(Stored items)
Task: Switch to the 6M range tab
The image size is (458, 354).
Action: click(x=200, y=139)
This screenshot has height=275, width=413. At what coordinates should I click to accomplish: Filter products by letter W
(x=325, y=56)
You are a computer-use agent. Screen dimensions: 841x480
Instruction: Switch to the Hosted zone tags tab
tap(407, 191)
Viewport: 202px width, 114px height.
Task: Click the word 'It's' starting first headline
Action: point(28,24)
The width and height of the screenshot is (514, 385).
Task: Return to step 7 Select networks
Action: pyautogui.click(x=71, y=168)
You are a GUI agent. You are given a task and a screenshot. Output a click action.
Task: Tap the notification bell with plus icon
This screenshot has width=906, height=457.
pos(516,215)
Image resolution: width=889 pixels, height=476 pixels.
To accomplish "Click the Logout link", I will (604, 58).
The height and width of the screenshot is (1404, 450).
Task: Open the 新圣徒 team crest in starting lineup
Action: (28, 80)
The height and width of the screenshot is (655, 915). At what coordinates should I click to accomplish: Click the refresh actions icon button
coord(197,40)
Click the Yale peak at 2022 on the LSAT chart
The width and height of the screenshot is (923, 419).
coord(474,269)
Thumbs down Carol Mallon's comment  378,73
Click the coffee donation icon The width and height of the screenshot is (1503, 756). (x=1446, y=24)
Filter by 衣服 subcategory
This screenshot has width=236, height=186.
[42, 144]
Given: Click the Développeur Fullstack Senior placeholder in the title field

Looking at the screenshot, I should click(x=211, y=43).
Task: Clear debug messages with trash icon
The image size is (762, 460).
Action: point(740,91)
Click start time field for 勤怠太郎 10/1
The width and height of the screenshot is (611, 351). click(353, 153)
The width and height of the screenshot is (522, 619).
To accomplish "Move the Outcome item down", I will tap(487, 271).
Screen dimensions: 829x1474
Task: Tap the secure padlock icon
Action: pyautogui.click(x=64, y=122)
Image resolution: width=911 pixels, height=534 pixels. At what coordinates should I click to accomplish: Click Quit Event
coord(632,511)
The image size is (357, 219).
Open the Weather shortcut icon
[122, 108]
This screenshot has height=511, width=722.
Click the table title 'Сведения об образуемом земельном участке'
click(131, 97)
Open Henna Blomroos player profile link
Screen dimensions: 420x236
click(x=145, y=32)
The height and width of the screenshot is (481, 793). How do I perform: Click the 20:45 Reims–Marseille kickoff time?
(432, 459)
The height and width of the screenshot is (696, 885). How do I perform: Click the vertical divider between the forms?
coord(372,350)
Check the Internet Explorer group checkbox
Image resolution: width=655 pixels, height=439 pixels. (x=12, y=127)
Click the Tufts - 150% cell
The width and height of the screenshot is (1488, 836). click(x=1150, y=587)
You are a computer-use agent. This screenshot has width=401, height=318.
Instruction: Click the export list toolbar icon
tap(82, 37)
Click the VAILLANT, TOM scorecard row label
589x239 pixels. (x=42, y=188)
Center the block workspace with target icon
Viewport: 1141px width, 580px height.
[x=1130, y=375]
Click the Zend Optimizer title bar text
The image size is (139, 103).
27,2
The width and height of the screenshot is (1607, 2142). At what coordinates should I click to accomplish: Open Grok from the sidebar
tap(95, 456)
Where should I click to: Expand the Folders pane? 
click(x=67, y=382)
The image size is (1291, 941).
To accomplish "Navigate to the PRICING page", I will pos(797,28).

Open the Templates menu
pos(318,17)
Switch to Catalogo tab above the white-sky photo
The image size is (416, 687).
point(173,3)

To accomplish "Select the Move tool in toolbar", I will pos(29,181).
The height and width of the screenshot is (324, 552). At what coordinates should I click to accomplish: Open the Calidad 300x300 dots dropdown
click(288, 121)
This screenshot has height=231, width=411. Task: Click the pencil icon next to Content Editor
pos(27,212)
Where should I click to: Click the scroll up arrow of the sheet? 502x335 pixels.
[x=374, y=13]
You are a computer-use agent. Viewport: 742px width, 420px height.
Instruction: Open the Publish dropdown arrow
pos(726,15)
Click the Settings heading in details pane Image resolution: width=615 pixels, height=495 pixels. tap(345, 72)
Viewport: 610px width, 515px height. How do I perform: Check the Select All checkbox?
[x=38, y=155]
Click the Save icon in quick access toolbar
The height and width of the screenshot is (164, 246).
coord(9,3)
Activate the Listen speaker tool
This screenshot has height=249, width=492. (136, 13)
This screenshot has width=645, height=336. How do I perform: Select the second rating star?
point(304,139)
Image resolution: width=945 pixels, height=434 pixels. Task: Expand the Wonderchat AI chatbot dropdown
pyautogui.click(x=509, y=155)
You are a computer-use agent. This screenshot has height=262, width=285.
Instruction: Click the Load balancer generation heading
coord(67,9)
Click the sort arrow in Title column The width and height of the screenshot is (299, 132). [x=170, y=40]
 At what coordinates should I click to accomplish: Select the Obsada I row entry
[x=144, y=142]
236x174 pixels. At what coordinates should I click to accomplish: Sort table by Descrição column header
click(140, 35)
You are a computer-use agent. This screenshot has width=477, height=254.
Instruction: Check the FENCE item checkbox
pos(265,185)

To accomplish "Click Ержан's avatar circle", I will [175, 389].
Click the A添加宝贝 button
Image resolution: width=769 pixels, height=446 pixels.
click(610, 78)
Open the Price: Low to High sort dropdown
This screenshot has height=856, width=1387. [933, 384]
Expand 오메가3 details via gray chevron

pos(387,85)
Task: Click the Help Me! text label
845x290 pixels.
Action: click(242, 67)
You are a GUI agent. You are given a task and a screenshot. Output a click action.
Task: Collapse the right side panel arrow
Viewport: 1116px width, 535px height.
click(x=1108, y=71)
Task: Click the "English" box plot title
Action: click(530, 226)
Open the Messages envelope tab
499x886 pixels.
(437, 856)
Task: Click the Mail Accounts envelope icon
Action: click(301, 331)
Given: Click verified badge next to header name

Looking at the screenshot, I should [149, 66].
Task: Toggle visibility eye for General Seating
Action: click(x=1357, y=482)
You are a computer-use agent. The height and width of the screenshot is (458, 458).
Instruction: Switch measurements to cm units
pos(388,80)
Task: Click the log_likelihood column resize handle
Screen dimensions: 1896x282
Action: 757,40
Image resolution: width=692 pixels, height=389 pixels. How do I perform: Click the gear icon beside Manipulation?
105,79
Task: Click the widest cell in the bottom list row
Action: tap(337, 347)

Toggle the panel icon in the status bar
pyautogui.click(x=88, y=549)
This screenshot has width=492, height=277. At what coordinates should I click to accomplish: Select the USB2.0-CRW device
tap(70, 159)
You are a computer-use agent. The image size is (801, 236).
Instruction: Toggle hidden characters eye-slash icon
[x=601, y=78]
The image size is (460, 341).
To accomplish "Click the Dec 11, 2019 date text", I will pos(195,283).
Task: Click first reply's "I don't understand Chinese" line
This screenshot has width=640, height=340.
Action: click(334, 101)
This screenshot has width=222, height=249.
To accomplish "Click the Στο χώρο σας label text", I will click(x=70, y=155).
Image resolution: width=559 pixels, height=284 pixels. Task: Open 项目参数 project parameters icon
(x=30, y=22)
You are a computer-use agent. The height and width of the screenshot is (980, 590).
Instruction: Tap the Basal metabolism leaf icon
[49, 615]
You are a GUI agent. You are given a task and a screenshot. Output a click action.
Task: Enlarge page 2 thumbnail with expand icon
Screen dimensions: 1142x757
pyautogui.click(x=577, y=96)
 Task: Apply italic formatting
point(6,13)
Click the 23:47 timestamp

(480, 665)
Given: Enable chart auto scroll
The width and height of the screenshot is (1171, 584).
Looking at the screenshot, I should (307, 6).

**WHAT IS ASKED**
Rewrite the items starting at the line that has "Open Henna Blomroos player profile link" and stopping after the line that has "coord(372,350)", leaving everything else in those lines unchanged but scaling the click coordinates in the answers by 0.2 and rounding them to whole numbers, halves up. Give only those lines.

**RESPONSE**
Open Henna Blomroos player profile link
Screen dimensions: 420x236
click(x=29, y=6)
The height and width of the screenshot is (481, 793). How do I perform: Click the 20:45 Reims–Marseille kickoff time?
(86, 92)
The height and width of the screenshot is (696, 885). How do I perform: Click the vertical divider between the forms?
coord(74,70)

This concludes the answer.